:: Exercise ::
Entries follow. Return each line that contains the word "Task".
━━━━━━━━━━━━━━━━━━━━━━━━━━━━━━
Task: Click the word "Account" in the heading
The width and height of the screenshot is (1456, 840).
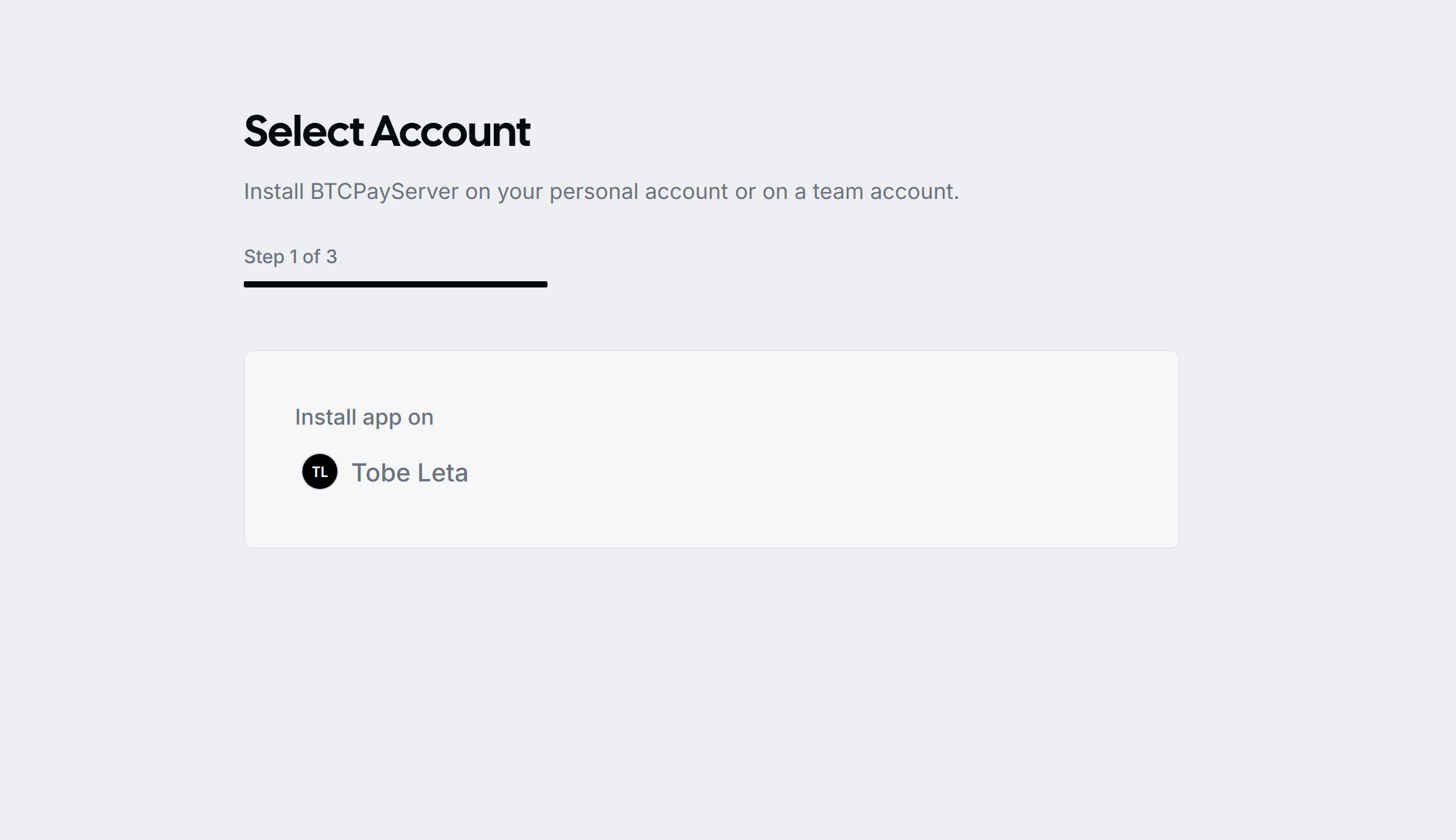Action: pos(450,132)
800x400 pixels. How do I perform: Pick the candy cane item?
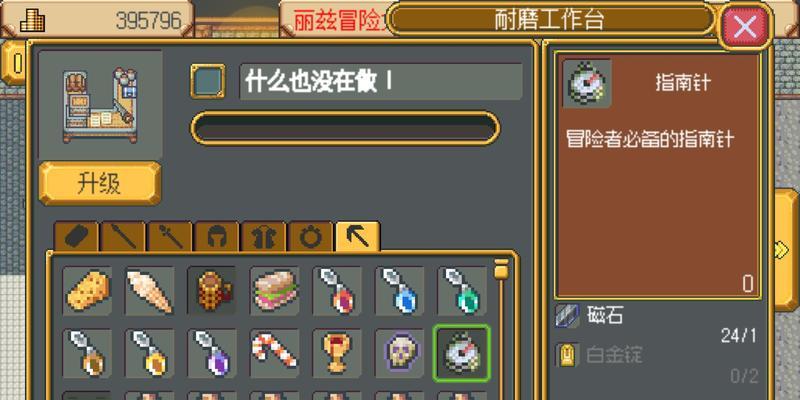click(x=274, y=353)
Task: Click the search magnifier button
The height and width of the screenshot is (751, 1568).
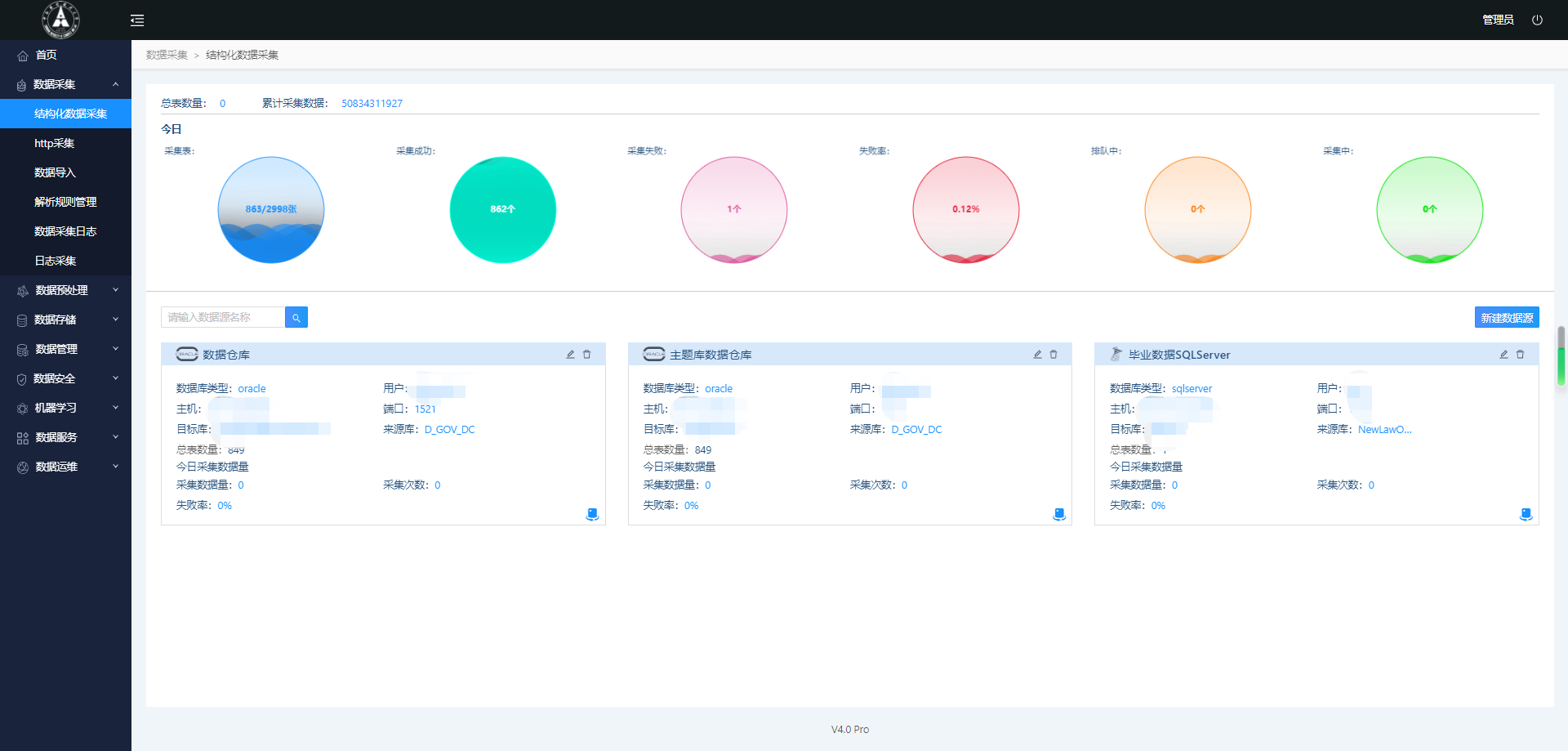Action: click(x=296, y=318)
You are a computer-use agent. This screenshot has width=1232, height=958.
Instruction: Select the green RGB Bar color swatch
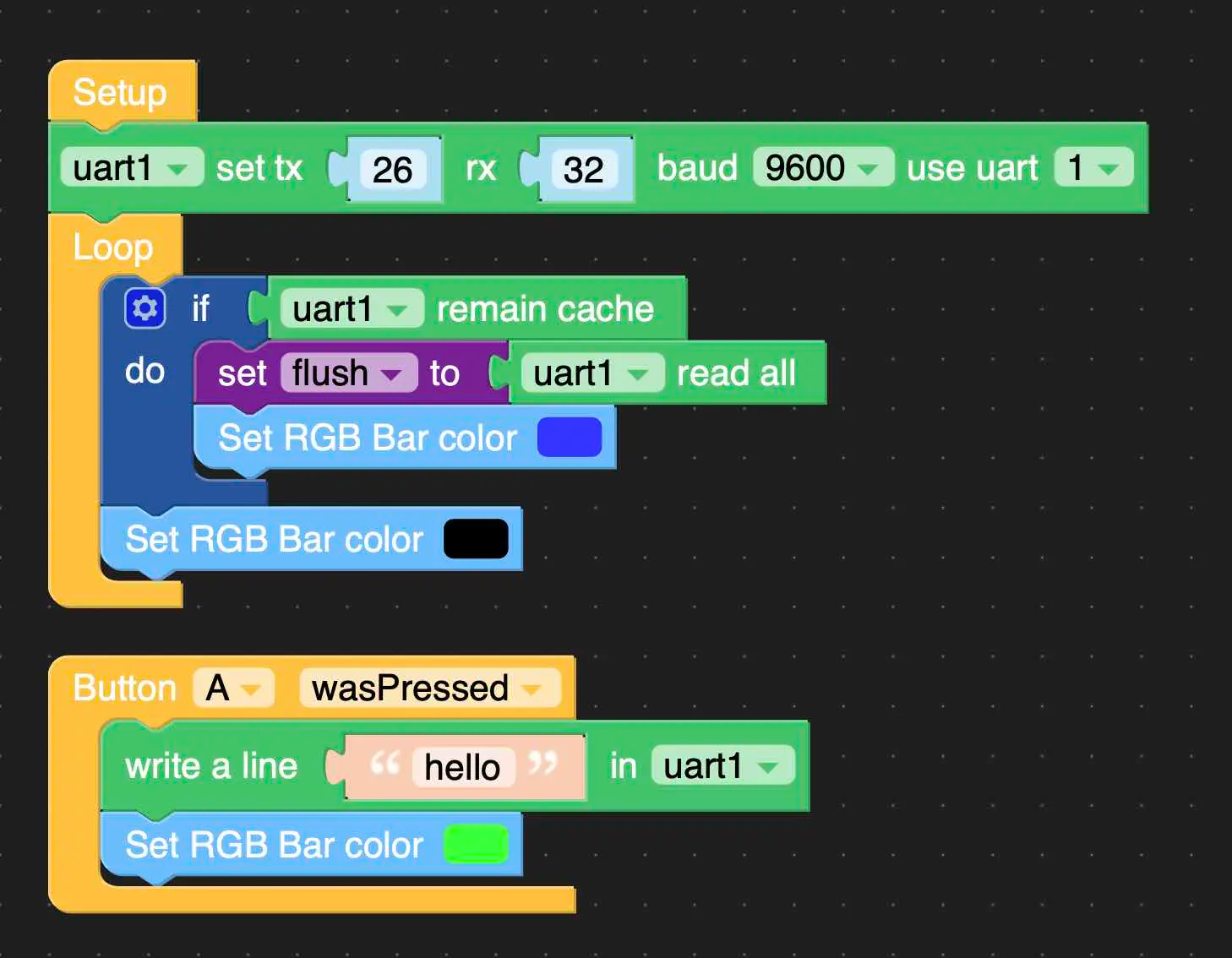click(476, 845)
━━━━━━━━━━━━━━━━━━━━━━━━━━━━━━
:: Response area ::
Task: Click the word "Account" in the heading
Task: Click the search magnifier button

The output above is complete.